▶ Избранный отрывок:
==========
До этого момента мое отношение к моему еврейству было довольно индифферентным и ограничивалось реакцией на антисемитизм. Мой первый язык был украинский, поскольку отца не было, мать была все время занята и со мной возилась только Мотя, которая всю жизнь говорила только по-украински. Потом я понемногу выучил русский и перешел на него. Идиша я не знал, а про иврит даже не слышал. Дома у нас изредка перебрасывались парой фраз на идише мать с бабкой, но это был идиш в стиле «Зэ дэрэвэс пахнэт мит дэм приятный запах». Еще как-то раз мой веселый дядя Яша попытался обучить меня идишу, но дальше «Цыбл – это цыбуля, а кнобл – это кнобуля» дело не пошло.
Конечно, антисемитизм давал пищу национальным чувствам, но не чувствам национальной гордости, любви к своему народу и т. п., а чувству оскорбленного личного достоинства, чести и т. д. Как я уже сказал, меня персонально бытовой антисемитизм мало доставал: незнакомые не принимали меня за еврея, а в свою среду я всегда был хорошо вписан и не чувствовал никакого отчуждения на этой почве. Но именно потому, что я не похож на еврея, мне чаще, чем выраженным евреям, приходилось слышать оскорбления в адрес моих соплеменников, и в этих ситуациях я чувствовал себя евреем и эти оскорбления задевали мое достоинство. Бывало, что я дрался из-за этого.
==========
▶ Блок данных:

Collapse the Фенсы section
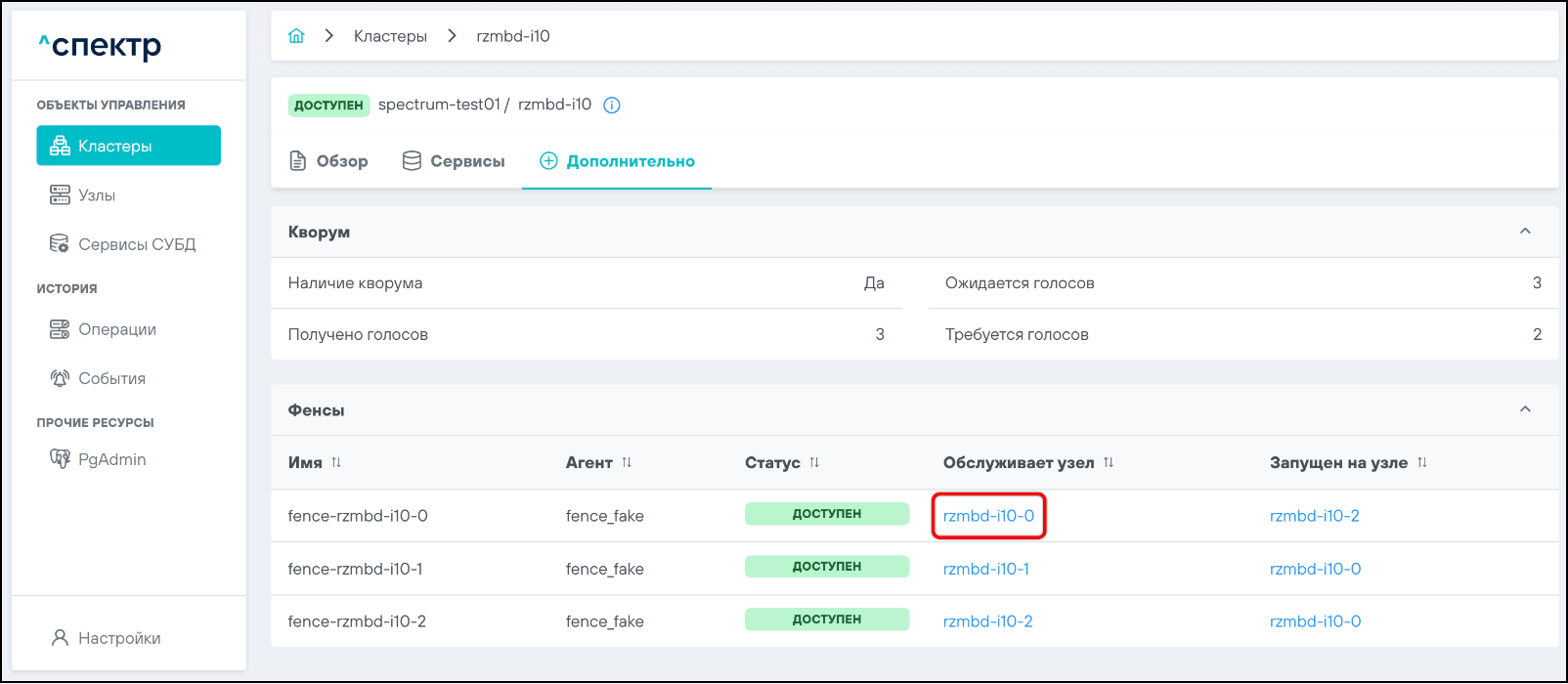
==========
▶ Порядок выполнения: Перепечатайте дословно фрагмент отрывка об антисемитизме, приведенного выше, который начинается со слов «До этого момента» и заканчивается словами «дело не пошло.».

▶ Правильный результат:
До этого момента мое отношение к моему еврейству было довольно индифферентным и ограничивалось реакцией на антисемитизм. Мой первый язык был украинский, поскольку отца не было, мать была все время занята и со мной возилась только Мотя, которая всю жизнь говорила только по-украински. Потом я понемногу выучил русский и перешел на него. Идиша я не знал, а про иврит даже не слышал. Дома у нас изредка перебрасывались парой фраз на идише мать с бабкой, но это был идиш в стиле «Зэ дэрэвэс пахнэт мит дэм приятный запах». Еще как-то раз мой веселый дядя Яша попытался обучить меня идишу, но дальше «Цыбл – это цыбуля, а кнобл – это кнобуля» дело не пошло.